Previous studies showed that hydralazine contains demethylating and gene-reactivating activities in treating cancers.25, 26, 27 Moreover, hydralazine-induced systemic lupus erythematosus was also proposed for its inhibition of T cell DNA methylation and induction of autoreactivity.14 Therefore, the demethylation activity of hydralazine is clinically related. In this study, hydralazine also effectively reduced methylation at the concentrations of 10 and 30 μM in cardiomyocytes. Through an MSP analysis, we also found that hydralazine at 10 and 30 μM decreased the DNMT1 level and attenuated the methylation of the SERCA2 promoter in cardiomyocytes with an increase in SERCA2a, which indicated epigenetic regulation by hydralazine.

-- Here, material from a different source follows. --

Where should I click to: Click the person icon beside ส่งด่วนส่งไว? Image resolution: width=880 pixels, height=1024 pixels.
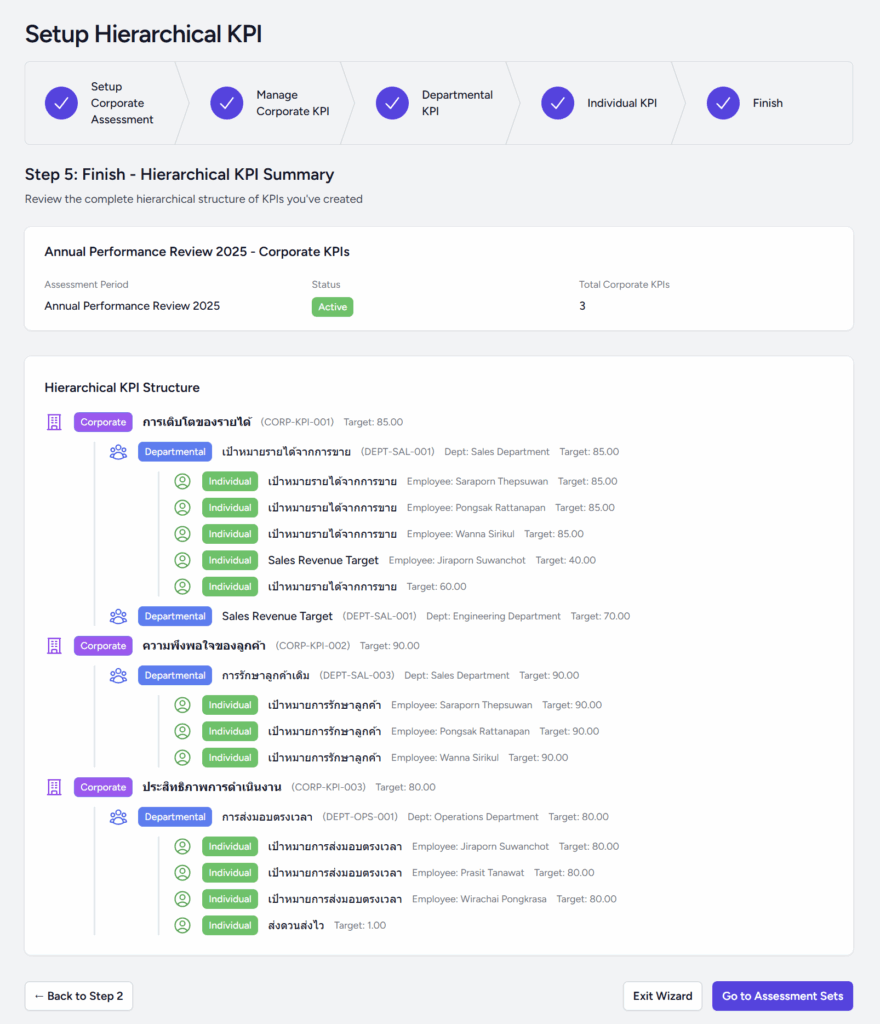pyautogui.click(x=182, y=925)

These findings are consistent with previous findings that epigenetic modification by promoter methylation or demethylation plays an important role in regulating SERCA2a transcription.7

The data should be interpreted with caution due to the limitations of this study. First, the standard PCR followed by agarose gel-EtBr staining used in this study may not be quantitative. However, direct bisulfate sequencing analysis also suggested a decreased methylation in SERCA2 promoter in hydralazine-treated cells. Second, it is not clear whether the effects of hydralazine on isoproterenol-induced heart failure are similar to those in other models of pathologically induced heart failure. In conclusion, hydralazine decreased DNMT, thus decreasing methylation in the SERCA2a promoter region as a result of the enhanced SERCA2a expression. These findings suggest that inhibition of SERCA2a methylation may be a novel treatment strategy for cardiac dysfunction.